WHAT TO WORK ON – Throughout the listing below, show every line in which "height" occurs.

==================================================

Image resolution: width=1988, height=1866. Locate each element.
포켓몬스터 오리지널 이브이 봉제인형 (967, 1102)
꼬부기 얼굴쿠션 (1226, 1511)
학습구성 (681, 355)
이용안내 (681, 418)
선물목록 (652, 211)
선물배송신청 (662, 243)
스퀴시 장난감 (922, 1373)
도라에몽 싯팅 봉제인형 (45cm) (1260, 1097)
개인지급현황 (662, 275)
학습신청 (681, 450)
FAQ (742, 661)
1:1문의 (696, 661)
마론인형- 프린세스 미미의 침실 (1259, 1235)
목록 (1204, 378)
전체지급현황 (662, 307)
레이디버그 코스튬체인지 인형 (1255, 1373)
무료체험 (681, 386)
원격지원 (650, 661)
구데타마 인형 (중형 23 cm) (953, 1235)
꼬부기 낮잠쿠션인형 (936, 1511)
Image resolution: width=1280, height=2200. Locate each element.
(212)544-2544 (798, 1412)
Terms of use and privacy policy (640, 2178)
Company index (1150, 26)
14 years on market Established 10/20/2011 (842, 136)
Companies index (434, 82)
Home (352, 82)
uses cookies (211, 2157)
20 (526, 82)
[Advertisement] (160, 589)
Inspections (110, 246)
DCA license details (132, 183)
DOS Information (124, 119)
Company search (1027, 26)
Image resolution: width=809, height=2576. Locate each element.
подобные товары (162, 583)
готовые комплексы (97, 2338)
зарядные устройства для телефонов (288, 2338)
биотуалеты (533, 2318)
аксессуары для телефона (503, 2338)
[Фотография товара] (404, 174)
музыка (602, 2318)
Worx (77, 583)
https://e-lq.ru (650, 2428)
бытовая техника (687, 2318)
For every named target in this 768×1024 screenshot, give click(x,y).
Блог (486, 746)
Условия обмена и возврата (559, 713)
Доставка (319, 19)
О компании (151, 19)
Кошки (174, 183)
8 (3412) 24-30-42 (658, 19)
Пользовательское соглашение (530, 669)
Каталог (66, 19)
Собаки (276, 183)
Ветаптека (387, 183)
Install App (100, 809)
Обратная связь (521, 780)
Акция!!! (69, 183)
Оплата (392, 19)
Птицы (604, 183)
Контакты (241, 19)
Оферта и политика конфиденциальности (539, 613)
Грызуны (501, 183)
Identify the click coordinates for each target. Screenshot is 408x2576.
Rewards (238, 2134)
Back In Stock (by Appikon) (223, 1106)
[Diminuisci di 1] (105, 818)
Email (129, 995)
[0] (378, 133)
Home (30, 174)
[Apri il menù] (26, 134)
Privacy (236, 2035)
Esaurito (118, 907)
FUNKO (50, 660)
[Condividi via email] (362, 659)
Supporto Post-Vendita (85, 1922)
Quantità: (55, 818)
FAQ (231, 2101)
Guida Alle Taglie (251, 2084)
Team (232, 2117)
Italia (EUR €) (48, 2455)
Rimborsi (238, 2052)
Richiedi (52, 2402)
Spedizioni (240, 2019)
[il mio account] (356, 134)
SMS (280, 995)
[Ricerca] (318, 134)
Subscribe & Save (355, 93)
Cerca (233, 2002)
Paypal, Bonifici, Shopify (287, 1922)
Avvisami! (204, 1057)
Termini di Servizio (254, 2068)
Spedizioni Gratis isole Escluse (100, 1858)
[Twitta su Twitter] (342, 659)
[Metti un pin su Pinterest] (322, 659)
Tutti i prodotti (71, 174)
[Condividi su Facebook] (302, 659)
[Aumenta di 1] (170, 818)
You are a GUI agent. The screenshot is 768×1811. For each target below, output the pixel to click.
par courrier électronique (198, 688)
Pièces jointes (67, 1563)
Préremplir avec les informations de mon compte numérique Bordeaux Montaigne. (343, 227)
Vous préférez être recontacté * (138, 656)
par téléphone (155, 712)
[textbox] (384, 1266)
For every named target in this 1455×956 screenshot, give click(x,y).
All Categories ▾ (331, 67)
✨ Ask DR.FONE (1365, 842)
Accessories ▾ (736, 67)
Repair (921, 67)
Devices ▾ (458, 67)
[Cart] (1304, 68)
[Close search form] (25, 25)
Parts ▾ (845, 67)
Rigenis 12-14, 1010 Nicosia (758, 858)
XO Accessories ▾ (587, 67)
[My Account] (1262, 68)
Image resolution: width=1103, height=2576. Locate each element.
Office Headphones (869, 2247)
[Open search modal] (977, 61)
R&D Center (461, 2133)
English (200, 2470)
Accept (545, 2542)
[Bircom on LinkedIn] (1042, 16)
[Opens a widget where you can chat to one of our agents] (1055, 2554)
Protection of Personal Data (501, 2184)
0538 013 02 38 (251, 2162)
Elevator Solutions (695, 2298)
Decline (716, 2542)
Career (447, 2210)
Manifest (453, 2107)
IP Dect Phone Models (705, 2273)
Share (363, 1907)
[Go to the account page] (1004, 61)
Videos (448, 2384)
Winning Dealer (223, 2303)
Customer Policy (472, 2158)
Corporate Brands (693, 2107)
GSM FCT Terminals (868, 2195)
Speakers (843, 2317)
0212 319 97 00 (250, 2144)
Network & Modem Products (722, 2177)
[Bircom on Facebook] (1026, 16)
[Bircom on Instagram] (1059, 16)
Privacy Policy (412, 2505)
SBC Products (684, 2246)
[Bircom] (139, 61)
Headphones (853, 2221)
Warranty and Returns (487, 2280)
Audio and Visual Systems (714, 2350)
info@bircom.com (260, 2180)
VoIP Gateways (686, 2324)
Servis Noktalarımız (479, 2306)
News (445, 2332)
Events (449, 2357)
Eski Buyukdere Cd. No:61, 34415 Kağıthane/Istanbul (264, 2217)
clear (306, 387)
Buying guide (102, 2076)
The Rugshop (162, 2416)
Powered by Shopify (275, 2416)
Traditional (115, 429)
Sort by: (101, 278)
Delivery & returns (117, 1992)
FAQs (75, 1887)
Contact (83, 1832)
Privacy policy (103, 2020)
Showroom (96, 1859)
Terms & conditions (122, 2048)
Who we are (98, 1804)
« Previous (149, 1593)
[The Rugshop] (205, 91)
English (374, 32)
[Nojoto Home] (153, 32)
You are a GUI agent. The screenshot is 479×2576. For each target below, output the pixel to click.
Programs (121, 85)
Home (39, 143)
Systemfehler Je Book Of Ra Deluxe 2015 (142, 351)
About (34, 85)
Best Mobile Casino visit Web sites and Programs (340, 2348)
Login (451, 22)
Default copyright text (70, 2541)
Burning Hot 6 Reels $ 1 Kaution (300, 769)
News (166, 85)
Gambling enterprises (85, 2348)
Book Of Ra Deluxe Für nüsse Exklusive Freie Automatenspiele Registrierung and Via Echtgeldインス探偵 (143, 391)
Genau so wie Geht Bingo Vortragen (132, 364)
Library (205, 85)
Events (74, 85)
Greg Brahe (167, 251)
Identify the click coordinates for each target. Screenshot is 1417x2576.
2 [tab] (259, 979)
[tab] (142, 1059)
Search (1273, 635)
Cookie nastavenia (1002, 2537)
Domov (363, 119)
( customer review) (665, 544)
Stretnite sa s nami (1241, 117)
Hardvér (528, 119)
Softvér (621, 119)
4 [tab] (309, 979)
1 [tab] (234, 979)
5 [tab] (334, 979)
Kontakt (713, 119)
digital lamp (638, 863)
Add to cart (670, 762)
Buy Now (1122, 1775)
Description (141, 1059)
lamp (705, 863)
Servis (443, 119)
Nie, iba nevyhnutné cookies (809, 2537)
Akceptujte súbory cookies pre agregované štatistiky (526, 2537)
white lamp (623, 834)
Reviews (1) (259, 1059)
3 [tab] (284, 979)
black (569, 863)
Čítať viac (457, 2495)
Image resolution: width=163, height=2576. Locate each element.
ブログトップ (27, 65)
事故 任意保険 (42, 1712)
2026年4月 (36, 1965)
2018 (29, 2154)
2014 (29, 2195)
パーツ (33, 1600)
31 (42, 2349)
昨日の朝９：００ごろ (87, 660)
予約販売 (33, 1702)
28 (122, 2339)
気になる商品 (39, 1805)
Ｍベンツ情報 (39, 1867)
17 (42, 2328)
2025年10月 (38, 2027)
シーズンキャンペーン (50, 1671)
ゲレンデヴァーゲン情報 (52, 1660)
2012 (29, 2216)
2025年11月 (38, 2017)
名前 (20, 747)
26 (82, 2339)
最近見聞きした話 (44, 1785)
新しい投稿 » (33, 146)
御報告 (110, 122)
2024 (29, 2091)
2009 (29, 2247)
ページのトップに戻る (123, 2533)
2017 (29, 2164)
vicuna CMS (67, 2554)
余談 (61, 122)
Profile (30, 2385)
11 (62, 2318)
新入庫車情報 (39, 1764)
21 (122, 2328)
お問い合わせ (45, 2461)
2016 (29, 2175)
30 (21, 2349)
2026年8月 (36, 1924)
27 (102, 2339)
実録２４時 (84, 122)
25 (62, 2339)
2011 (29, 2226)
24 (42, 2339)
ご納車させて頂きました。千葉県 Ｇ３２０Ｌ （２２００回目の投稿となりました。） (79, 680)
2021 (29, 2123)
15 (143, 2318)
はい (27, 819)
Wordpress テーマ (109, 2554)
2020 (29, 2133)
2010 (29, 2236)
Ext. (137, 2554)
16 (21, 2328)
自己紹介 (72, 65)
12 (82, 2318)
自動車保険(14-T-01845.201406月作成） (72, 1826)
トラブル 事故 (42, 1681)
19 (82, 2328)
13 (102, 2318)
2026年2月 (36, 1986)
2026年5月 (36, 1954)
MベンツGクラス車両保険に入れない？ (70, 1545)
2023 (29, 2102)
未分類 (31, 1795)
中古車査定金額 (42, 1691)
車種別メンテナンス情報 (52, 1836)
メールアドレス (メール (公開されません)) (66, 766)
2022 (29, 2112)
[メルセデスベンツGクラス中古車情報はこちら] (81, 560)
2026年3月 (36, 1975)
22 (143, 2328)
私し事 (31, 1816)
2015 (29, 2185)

==================================================

RESULT –
Image resolution: width=1988, height=1866. Locate each element.
Image resolution: width=1280, height=2200. Locate each element.
Image resolution: width=809, height=2576. Locate each element.
Image resolution: width=1103, height=2576. Locate each element.
Image resolution: width=163, height=2576. Locate each element.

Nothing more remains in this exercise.